Because she appeared mostly in period films, critics began to complain of Helena Bonham Carter's limited range. It was as if playing, say, the tragic young queen in Lady Jane (d. Trevor Nunn, 1985, her debut), passionate Helena Schlegel in Howards End (d. James Ivory, 1992) and driven, resourceful Kate Croy in The Wings of the Dove (UK/US, d. Iain Softley, 1997) called on the same emotional and technical resources.
Given her impeccable credentials - she is the great-granddaughter of Prime Minister Herbert Asquith (later Lord Oxford and Asquith) and grandniece of director Anthony Asquith, there may have been inverted snobbery in the increasingly predictable commentaries that greeted such roles, especially for her work in four Merchant Ivory productions, based on E.M. Forster's novels. It was her ardent Lucy Honeychurch in their Room with a View (d. James Ivory, 1985) that brought her to real notice, and led her to leave Cambridge.
The image is, however, not all. Her personal life may suggest privilege but has been marked by such misfortunes as her father's paralysis; and her film roles have been more diverse than simplistic appraisal might suggest.
She brought real erotic need to her Oscar-nominated performance in The Wings of the Dove; was a touching Ophelia in Zeffirelli's Hamlet (UK/US, 1990); imbued Olivia's parody of love in Twelfth Night (UK/US, d. Trevor Nunn, 1996) with delicate comedy; played Woody Allen's wife in Mighty Aphrodite (US, d.
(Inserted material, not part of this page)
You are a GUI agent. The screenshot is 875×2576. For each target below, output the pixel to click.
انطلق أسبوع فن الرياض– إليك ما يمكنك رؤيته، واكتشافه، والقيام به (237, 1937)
Woody Allen, 1995); and, grungified, finally put paid to the corseted, delicate pre-Raphaelite beauty tag in Fight Club (US, d. David Fincher, 1999), as, in her words, an "obsessive support-group junkie".
She lived with Kenneth Branagh from 1994-99, but the films she made with him - Mary Shelley's Frankenstein (US/Japan, d. Branagh, 1994) and The Theory of Flight (d. Paul Greengrass, 1998) - failed commercially.
On the brink of international fame, she has been a major British star since the mid-1980s. Her cousin is TV actor Crispin Bonham Carter, who has had small roles in Howards End (1992) and Bridget Jones's Diary (UK/France/US, d. Sharon Maguire, 2001) and played Bingley in TV's Pride and Prejudice (BBC, 1995).